The annual plume of unseasonal warm air making its way up towards the British Isles from North Africa (aka fake summer) coincided with a trip to France. In some ways it was a shame to miss out on such glorious weather in Britain over Easter – how I would miss the opportunity to pop to Tesco in my shorts to battle for the last bag of charcoal and three packs of sausages for a fiver. Or negotiate the single track roads to Cornish coves whose hillsides are coated in cars charged eight quid for the privilege. But France would be nice.
Indeed, the weather didn’t bring too much to grumble about and my shorts proved a justified inclusion on the continent. There were countryside ambles and meanders through parks, Easter egg hunts in the garden and trips to the market. All the usual trappings of life on the French-Swiss border in Ville-la-Grand, snow coating distant peaks while spring was springing all around.
Out of town, a morning amble around Lac du Mole took us slightly closer to the snow. Yet here the sights of ducklings and the sounds of randy toads were ample testament to the fact that things were hotting up.
It was good to be out, within flirting distance of the mountains, the sight of which always entice you to explore more. However, the primary rationale for this particular outing wasn’t really to survey mountain tops and randy toads. It was – of course – the proximity of the lake to a patisserie; a roadside stop that could be a Little Chef or a Costa Coffee in the UK, but here was brim with fondant artistry and crème extravagance. As opposed to despondent mediocrity and frothy incompetence.
While there was gateau and – naturally – cheese aplenty, this was also a trip featuring roast dinners, toads in holes and homemade lasagne; a franglais stew to cater for cross-cultural cravings. I find ice cream works in any language, whether this is whipped in Walsall or churned in Chernobyl. Both places where you’d hope not to find yourself buying ice cream to be honest.
Annecy, on the other hand, is a gem of a place to take in an ice cream or do whatever you should please. From the hive of construction that is Annemasse station, a pleasing hour long train ride delivered my nephew Guillaume and I to what has been described as the Venice of the Alps, largely on the count of a canal infiltrating a few of the streets and – possibly – gondoliers wailing about their need for Walls Cornettos.
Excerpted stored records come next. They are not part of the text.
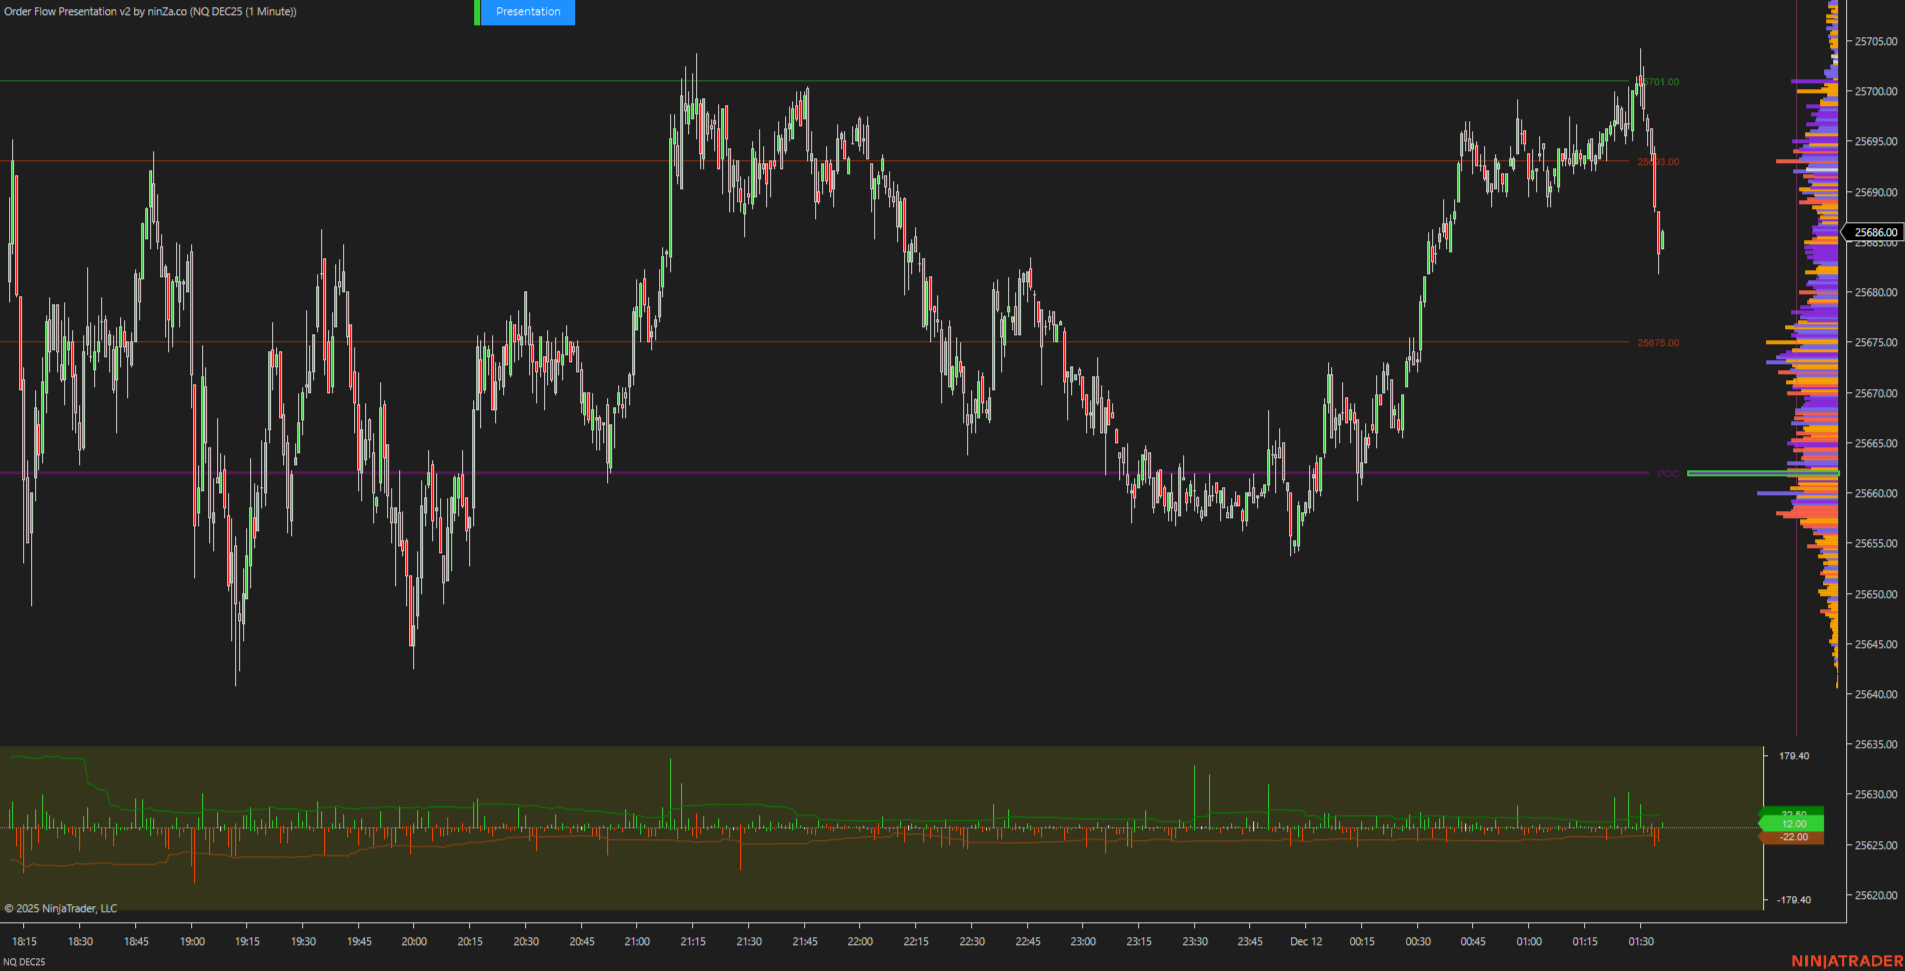Click the green 25701.00 level label

click(1661, 82)

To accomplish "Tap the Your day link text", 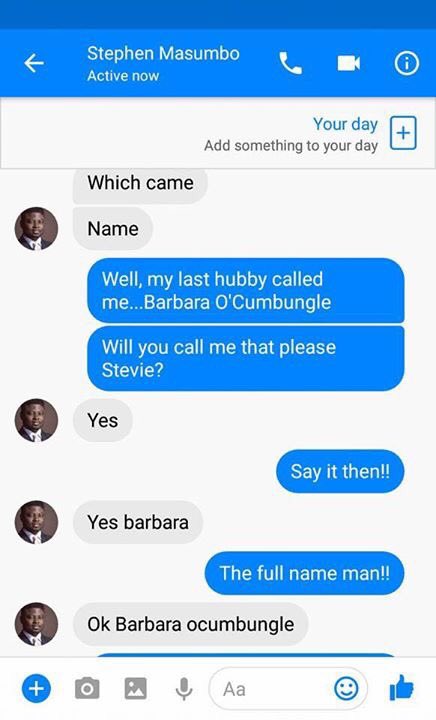I will pyautogui.click(x=345, y=124).
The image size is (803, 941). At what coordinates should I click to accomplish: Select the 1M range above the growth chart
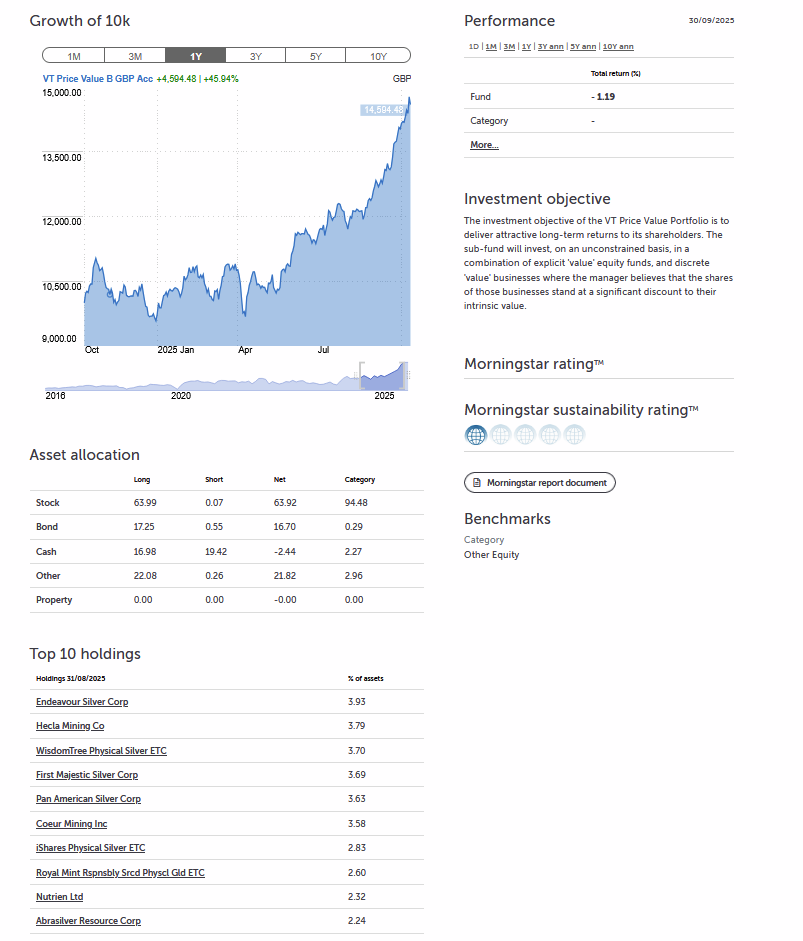coord(73,56)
Passing through France almost every town or village you come upon proclaims itself as a Ville Fleurie, going on to illustrate this with an intricate arrangement featuring a cast iron cow and a cluster of geraniums in the middle of a roundabout. Annecy would live up to Ville Fleurie and then some, at least in its medieval centre chock full of flower boxes and civic blooms. The suburbs could well be as grimy as Walsall for all I know, but in the midst of town, much is done to attract and charm.
The waterways and the flowers and the daytrippers milling about eating ice cream largely find their way towards the jewel in the crown that is Lac d’Annecy and its quite dazzling surrounds. Clear, glacial water hosts an array of boats, encircled by forests, villages and rapidly elevating peaks. It’s a popular spot to row or cruise or be a hoon on a jetski. Or even pedalo for half an hour in a large figure eight. Everybody loves a tourist.
The frequent sight of tourists eating ice cream impels one to wander the streets like a tourist to seek out an ice cream. Heavily topped cornets increase in frequency back near one of the canals, and a large queue meanders from the serving hatch of Glacier des Alpes. Patience may be rewarded with sublime ice cream but neither Guillaume nor I had much patience and opted for a perfectly satisfactory version nearby. Safe from the clutches of any devious gondoliers.
Leaving Annecy, storm clouds were gathering over the mountains and the very fine weather would break the following day to deliver a period of wind and rain. Preparation for my return to England – and the frequently damp northwest of England to boot. Unlike in the northwest of England, the weather front passed here and left a glorious late afternoon and evening, ripe for a walk across to Switzerland.
A recurring spectacle across my trip this year – both in France and the UK – was the sight of rapeseed flowering in the fields. A swathe of lurid yellow regularly interrupting the tranquil patchwork of green, unable to be contained within its boundaries and peppering nearby hedges and springing from cracks in the concrete. Insatiable and seemingly inevitable around every corner, in places stretching as far as the eye can see. Only the mountains appear to stop it.
And so, the last evening in France turned out as sunny as the unseasonably warm sun that was soon to fade away in Great Britain; to be replaced by a storm so irritating it was awarded a name (Hannah), heralding a permanent return to long trousers. One last slice of gateau would compensate for the impending doom, and cap off a very fine Easter; my first in the northern hemisphere since 2006. So, fake summer or real, it was undoubtedly one that will go down in history.